Word and element location data

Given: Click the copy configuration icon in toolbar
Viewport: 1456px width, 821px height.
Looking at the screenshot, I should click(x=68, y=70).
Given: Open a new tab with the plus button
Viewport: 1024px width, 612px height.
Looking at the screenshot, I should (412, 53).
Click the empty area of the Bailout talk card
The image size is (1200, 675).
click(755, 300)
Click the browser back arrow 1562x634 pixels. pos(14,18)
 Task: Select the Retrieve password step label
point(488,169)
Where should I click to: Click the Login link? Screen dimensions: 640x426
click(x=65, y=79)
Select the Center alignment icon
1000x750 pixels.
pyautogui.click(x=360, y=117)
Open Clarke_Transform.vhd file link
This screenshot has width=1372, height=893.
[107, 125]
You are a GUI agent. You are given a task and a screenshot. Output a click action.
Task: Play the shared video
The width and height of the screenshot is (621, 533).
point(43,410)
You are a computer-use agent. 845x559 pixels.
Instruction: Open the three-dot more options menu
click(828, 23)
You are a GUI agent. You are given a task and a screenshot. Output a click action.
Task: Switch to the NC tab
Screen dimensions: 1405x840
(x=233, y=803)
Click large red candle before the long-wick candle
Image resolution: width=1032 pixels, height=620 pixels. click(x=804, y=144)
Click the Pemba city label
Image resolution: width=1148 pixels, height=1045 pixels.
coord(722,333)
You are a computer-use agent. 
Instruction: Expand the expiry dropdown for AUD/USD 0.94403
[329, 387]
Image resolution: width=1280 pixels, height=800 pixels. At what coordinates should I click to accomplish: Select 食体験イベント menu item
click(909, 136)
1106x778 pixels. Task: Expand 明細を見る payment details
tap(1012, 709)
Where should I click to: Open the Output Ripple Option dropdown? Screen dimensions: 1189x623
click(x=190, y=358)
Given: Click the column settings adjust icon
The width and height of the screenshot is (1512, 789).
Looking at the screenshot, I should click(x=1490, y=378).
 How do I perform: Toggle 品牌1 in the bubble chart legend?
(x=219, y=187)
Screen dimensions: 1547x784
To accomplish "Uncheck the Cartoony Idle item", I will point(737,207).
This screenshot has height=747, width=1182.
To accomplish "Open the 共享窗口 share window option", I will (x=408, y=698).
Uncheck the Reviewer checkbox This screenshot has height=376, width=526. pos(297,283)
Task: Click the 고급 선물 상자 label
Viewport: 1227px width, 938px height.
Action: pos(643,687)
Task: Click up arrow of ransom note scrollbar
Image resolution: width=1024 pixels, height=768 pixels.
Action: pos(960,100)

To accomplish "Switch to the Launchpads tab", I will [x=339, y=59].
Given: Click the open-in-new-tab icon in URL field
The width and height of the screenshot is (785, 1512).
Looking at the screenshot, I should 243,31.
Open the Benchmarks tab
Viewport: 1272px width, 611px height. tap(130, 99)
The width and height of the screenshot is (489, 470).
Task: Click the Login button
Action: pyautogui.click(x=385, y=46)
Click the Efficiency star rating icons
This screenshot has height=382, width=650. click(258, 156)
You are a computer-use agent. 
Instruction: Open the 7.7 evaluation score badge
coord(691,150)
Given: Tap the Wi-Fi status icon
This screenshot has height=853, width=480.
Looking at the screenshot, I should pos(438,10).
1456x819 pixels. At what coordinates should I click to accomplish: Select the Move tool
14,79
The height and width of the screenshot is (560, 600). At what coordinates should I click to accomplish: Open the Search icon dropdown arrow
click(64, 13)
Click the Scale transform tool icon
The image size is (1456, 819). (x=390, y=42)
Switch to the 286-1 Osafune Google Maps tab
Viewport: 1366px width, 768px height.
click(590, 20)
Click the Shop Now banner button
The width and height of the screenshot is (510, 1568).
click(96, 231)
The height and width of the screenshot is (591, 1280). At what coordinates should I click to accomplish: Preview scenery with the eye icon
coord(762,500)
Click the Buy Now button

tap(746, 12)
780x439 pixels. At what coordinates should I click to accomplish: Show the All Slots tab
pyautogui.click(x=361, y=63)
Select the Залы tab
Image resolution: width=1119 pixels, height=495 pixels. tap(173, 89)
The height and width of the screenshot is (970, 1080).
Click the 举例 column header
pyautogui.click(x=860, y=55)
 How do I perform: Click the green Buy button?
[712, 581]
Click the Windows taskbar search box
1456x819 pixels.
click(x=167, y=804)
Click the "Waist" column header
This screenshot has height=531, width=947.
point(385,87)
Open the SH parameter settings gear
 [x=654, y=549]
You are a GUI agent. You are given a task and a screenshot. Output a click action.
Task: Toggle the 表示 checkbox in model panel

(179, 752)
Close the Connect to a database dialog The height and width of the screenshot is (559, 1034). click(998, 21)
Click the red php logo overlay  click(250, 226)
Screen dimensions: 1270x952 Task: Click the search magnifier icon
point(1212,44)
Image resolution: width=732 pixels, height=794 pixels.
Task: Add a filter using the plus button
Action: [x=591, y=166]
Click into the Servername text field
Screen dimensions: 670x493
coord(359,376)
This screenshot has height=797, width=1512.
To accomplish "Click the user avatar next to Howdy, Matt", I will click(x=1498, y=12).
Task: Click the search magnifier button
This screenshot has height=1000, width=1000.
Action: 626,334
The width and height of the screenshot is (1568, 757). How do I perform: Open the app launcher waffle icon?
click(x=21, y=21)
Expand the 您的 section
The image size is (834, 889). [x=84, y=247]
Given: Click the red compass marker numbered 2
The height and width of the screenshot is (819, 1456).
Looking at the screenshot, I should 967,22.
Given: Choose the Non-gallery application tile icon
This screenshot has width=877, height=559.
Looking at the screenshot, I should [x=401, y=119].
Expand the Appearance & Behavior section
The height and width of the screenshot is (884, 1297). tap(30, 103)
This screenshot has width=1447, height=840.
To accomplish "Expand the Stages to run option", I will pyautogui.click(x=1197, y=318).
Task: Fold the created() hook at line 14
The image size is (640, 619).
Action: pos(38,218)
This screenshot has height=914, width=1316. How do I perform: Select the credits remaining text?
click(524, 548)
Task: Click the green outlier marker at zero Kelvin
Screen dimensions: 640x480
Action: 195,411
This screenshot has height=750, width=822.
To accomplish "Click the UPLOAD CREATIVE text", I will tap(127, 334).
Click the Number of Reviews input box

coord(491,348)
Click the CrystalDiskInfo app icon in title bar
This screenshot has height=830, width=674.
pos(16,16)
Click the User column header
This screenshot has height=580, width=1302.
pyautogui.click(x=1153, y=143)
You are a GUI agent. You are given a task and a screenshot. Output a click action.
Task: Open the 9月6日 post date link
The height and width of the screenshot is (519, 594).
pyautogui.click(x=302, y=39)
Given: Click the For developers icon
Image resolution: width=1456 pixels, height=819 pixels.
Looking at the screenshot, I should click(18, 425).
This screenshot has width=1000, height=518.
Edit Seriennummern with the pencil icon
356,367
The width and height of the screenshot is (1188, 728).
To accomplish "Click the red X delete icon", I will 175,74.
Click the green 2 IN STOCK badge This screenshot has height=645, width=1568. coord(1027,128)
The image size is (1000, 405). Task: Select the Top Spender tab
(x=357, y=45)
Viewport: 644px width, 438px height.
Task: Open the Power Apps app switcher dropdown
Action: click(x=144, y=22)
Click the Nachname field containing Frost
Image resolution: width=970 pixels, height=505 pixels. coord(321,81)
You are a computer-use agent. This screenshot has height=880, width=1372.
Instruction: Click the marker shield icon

> **GIVEN PROBLEM**: Extract every line of the listing above and reproduce each one verbatim.

> **FULL OUTPUT**:
Given: Click the copy configuration icon in toolbar
Viewport: 1456px width, 821px height.
Looking at the screenshot, I should click(x=68, y=70).
Given: Open a new tab with the plus button
Viewport: 1024px width, 612px height.
Looking at the screenshot, I should (412, 53).
Click the empty area of the Bailout talk card
The image size is (1200, 675).
click(755, 300)
Click the browser back arrow 1562x634 pixels. pos(14,18)
 Task: Select the Retrieve password step label
point(488,169)
Where should I click to: Click the Login link? Screen dimensions: 640x426
click(x=65, y=79)
Select the Center alignment icon
1000x750 pixels.
pyautogui.click(x=360, y=117)
Open Clarke_Transform.vhd file link
This screenshot has width=1372, height=893.
[107, 125]
You are a GUI agent. You are given a task and a screenshot. Output a click action.
Task: Play the shared video
The width and height of the screenshot is (621, 533).
point(43,410)
You are a computer-use agent. 845x559 pixels.
Instruction: Open the three-dot more options menu
click(828, 23)
You are a GUI agent. You are given a task and a screenshot. Output a click action.
Task: Switch to the NC tab
Screen dimensions: 1405x840
(x=233, y=803)
Click large red candle before the long-wick candle
Image resolution: width=1032 pixels, height=620 pixels. click(x=804, y=144)
Click the Pemba city label
Image resolution: width=1148 pixels, height=1045 pixels.
coord(722,333)
You are a computer-use agent. 
Instruction: Expand the expiry dropdown for AUD/USD 0.94403
[329, 387]
Image resolution: width=1280 pixels, height=800 pixels. At what coordinates should I click to accomplish: Select 食体験イベント menu item
click(909, 136)
1106x778 pixels. Task: Expand 明細を見る payment details
tap(1012, 709)
Where should I click to: Open the Output Ripple Option dropdown? Screen dimensions: 1189x623
click(x=190, y=358)
Given: Click the column settings adjust icon
The width and height of the screenshot is (1512, 789).
Looking at the screenshot, I should click(x=1490, y=378).
 How do I perform: Toggle 品牌1 in the bubble chart legend?
(x=219, y=187)
Screen dimensions: 1547x784
To accomplish "Uncheck the Cartoony Idle item", I will point(737,207).
This screenshot has height=747, width=1182.
To accomplish "Open the 共享窗口 share window option", I will (x=408, y=698).
Uncheck the Reviewer checkbox This screenshot has height=376, width=526. pos(297,283)
Task: Click the 고급 선물 상자 label
Viewport: 1227px width, 938px height.
Action: pos(643,687)
Task: Click up arrow of ransom note scrollbar
Image resolution: width=1024 pixels, height=768 pixels.
Action: pos(960,100)

To accomplish "Switch to the Launchpads tab", I will [x=339, y=59].
Given: Click the open-in-new-tab icon in URL field
The width and height of the screenshot is (785, 1512).
Looking at the screenshot, I should 243,31.
Open the Benchmarks tab
Viewport: 1272px width, 611px height. tap(130, 99)
The width and height of the screenshot is (489, 470).
Task: Click the Login button
Action: pyautogui.click(x=385, y=46)
Click the Efficiency star rating icons
This screenshot has height=382, width=650. click(258, 156)
You are a computer-use agent. 
Instruction: Open the 7.7 evaluation score badge
coord(691,150)
Given: Tap the Wi-Fi status icon
This screenshot has height=853, width=480.
Looking at the screenshot, I should pos(438,10).
1456x819 pixels. At what coordinates should I click to accomplish: Select the Move tool
14,79
The height and width of the screenshot is (560, 600). At what coordinates should I click to accomplish: Open the Search icon dropdown arrow
click(64, 13)
Click the Scale transform tool icon
The image size is (1456, 819). (x=390, y=42)
Switch to the 286-1 Osafune Google Maps tab
Viewport: 1366px width, 768px height.
click(590, 20)
Click the Shop Now banner button
The width and height of the screenshot is (510, 1568).
click(96, 231)
The height and width of the screenshot is (591, 1280). At what coordinates should I click to accomplish: Preview scenery with the eye icon
coord(762,500)
Click the Buy Now button

tap(746, 12)
780x439 pixels. At what coordinates should I click to accomplish: Show the All Slots tab
pyautogui.click(x=361, y=63)
Select the Залы tab
Image resolution: width=1119 pixels, height=495 pixels. tap(173, 89)
The height and width of the screenshot is (970, 1080).
Click the 举例 column header
pyautogui.click(x=860, y=55)
 How do I perform: Click the green Buy button?
[712, 581]
Click the Windows taskbar search box
1456x819 pixels.
click(x=167, y=804)
Click the "Waist" column header
This screenshot has height=531, width=947.
point(385,87)
Open the SH parameter settings gear
 [x=654, y=549]
You are a GUI agent. You are given a task and a screenshot. Output a click action.
Task: Toggle the 表示 checkbox in model panel

(179, 752)
Close the Connect to a database dialog The height and width of the screenshot is (559, 1034). click(998, 21)
Click the red php logo overlay  click(250, 226)
Screen dimensions: 1270x952 Task: Click the search magnifier icon
point(1212,44)
Image resolution: width=732 pixels, height=794 pixels.
Task: Add a filter using the plus button
Action: [x=591, y=166]
Click into the Servername text field
Screen dimensions: 670x493
coord(359,376)
This screenshot has height=797, width=1512.
To accomplish "Click the user avatar next to Howdy, Matt", I will click(x=1498, y=12).
Task: Click the search magnifier button
This screenshot has height=1000, width=1000.
Action: 626,334
The width and height of the screenshot is (1568, 757). How do I perform: Open the app launcher waffle icon?
click(x=21, y=21)
Expand the 您的 section
The image size is (834, 889). [x=84, y=247]
Given: Click the red compass marker numbered 2
The height and width of the screenshot is (819, 1456).
Looking at the screenshot, I should 967,22.
Given: Choose the Non-gallery application tile icon
This screenshot has width=877, height=559.
Looking at the screenshot, I should [x=401, y=119].
Expand the Appearance & Behavior section
The height and width of the screenshot is (884, 1297). tap(30, 103)
This screenshot has width=1447, height=840.
To accomplish "Expand the Stages to run option", I will pyautogui.click(x=1197, y=318).
Task: Fold the created() hook at line 14
The image size is (640, 619).
Action: pos(38,218)
This screenshot has height=914, width=1316. How do I perform: Select the credits remaining text?
click(524, 548)
Task: Click the green outlier marker at zero Kelvin
Screen dimensions: 640x480
Action: 195,411
This screenshot has height=750, width=822.
To accomplish "Click the UPLOAD CREATIVE text", I will tap(127, 334).
Click the Number of Reviews input box

coord(491,348)
Click the CrystalDiskInfo app icon in title bar
This screenshot has height=830, width=674.
pos(16,16)
Click the User column header
This screenshot has height=580, width=1302.
pyautogui.click(x=1153, y=143)
You are a GUI agent. You are given a task and a screenshot. Output a click action.
Task: Open the 9月6日 post date link
The height and width of the screenshot is (519, 594).
pyautogui.click(x=302, y=39)
Given: Click the For developers icon
Image resolution: width=1456 pixels, height=819 pixels.
Looking at the screenshot, I should click(18, 425).
This screenshot has width=1000, height=518.
Edit Seriennummern with the pencil icon
356,367
The width and height of the screenshot is (1188, 728).
To accomplish "Click the red X delete icon", I will 175,74.
Click the green 2 IN STOCK badge This screenshot has height=645, width=1568. coord(1027,128)
The image size is (1000, 405). Task: Select the Top Spender tab
(x=357, y=45)
Viewport: 644px width, 438px height.
Task: Open the Power Apps app switcher dropdown
Action: click(x=144, y=22)
Click the Nachname field containing Frost
Image resolution: width=970 pixels, height=505 pixels. coord(321,81)
You are a computer-use agent. This screenshot has height=880, width=1372.
Instruction: Click the marker shield icon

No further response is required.